What to work on =>
Reproduce the lines below, unchanged and character for character, from the one containing "will [64, 51]." through the last line, including both ends.
--*--
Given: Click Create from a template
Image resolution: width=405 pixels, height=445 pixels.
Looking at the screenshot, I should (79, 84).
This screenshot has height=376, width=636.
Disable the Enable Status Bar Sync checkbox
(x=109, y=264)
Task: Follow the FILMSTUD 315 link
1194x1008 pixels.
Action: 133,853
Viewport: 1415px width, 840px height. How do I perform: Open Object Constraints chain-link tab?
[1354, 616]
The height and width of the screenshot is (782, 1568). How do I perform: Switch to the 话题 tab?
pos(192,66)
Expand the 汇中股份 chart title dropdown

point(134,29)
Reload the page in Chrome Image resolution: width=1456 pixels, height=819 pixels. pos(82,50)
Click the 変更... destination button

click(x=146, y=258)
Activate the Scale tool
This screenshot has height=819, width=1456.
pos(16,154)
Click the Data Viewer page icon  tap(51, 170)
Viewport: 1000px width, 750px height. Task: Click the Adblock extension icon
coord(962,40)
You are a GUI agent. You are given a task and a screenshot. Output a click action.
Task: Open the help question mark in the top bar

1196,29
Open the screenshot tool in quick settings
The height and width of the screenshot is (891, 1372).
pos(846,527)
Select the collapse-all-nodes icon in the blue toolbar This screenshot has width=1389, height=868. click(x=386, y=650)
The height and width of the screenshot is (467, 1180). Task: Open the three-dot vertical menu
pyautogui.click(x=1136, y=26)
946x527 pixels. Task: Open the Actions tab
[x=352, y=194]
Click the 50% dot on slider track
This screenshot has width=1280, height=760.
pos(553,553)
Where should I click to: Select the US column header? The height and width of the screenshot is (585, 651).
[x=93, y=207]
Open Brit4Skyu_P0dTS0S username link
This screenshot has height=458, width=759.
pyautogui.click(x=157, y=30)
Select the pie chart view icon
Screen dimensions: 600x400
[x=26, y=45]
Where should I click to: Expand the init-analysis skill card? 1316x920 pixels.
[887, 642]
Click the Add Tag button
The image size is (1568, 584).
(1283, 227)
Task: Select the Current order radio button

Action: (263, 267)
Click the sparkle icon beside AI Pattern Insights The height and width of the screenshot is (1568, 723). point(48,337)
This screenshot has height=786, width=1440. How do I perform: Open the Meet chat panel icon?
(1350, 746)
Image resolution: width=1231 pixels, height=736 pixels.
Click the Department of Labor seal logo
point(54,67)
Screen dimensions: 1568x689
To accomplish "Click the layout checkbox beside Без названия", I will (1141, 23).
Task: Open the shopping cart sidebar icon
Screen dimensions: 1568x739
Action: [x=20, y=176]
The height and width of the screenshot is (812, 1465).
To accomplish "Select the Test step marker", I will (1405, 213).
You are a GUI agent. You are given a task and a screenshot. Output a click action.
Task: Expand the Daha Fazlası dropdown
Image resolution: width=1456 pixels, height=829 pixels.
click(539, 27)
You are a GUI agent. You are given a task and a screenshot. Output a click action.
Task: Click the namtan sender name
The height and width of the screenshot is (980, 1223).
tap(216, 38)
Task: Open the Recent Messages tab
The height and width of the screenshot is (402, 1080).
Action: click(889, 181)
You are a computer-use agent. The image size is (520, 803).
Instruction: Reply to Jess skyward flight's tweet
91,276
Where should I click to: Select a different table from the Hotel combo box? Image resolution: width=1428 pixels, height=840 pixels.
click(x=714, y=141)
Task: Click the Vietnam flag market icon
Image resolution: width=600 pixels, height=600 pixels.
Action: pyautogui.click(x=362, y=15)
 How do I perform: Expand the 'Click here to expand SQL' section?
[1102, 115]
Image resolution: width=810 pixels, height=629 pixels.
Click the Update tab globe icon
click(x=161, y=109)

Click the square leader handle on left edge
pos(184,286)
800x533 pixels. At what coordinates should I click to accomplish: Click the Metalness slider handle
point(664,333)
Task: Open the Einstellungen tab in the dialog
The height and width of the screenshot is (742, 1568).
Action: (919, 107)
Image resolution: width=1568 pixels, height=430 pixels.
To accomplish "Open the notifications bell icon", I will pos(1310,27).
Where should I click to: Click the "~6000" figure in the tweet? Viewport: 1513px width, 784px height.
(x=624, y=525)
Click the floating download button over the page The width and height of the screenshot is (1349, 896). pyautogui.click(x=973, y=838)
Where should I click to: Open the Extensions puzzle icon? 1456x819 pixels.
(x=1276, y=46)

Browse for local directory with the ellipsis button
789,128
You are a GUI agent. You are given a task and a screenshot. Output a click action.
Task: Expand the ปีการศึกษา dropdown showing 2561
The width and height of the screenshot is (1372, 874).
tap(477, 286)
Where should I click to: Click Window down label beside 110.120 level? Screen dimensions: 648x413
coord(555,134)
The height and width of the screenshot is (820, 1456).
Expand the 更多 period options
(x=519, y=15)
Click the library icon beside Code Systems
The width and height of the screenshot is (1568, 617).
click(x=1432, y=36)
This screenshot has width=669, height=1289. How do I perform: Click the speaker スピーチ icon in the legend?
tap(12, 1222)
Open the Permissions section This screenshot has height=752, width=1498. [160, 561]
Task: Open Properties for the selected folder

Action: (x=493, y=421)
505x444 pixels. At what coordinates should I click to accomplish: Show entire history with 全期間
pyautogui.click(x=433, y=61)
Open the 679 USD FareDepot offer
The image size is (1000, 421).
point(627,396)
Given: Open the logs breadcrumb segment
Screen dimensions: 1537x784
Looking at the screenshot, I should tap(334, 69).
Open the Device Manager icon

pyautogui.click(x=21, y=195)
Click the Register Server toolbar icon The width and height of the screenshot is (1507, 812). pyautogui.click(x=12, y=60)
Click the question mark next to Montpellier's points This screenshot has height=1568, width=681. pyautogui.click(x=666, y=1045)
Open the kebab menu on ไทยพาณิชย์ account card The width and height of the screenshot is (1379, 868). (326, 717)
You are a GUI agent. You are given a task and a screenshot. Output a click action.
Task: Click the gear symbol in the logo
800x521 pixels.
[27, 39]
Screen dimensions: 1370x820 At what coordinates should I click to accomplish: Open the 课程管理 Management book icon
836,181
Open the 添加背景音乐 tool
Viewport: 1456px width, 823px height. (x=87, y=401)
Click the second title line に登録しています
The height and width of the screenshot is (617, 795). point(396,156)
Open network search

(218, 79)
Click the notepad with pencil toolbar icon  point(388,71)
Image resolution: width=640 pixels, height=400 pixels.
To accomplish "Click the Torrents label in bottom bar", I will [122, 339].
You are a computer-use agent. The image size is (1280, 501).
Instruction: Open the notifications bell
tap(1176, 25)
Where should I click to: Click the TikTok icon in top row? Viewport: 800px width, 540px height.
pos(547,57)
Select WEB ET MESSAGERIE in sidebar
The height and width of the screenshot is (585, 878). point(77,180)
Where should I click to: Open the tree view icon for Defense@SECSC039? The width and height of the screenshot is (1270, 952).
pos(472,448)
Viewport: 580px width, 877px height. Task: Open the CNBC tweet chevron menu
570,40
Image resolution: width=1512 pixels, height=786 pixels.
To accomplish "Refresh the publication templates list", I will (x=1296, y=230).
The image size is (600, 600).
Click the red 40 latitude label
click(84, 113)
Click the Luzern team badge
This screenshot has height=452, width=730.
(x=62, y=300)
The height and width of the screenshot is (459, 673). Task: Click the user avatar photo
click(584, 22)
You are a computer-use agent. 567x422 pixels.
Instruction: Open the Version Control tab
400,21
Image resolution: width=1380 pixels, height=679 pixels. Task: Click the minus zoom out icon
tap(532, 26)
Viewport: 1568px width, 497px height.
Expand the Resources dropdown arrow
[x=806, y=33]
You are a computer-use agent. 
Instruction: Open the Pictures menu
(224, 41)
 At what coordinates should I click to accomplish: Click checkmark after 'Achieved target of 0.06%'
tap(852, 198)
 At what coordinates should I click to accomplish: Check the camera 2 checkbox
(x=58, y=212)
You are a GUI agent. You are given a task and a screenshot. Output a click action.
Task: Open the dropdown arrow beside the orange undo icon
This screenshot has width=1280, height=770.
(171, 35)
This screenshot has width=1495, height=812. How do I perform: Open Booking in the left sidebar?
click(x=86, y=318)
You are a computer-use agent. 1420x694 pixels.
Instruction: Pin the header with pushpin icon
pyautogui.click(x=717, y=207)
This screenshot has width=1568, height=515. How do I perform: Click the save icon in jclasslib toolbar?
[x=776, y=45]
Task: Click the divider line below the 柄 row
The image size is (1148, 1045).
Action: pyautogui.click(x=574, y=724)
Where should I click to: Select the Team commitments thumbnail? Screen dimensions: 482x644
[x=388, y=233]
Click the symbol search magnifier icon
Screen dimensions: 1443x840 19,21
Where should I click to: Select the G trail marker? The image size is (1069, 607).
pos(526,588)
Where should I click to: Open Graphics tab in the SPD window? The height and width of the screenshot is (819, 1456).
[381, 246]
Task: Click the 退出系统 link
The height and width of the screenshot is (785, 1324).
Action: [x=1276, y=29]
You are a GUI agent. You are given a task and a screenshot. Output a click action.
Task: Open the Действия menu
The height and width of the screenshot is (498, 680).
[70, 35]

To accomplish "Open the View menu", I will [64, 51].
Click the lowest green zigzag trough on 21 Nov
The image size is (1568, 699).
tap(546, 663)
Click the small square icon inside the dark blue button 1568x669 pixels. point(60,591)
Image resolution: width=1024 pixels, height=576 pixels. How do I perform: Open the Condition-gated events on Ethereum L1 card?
--*--
Finished task =>
To accomplish "Open the View menu", I will [64, 51].
Click the lowest green zigzag trough on 21 Nov
The image size is (1568, 699).
tap(546, 663)
Click the small square icon inside the dark blue button 1568x669 pixels. point(60,591)
Image resolution: width=1024 pixels, height=576 pixels. How do I perform: Open the Condition-gated events on Ethereum L1 card?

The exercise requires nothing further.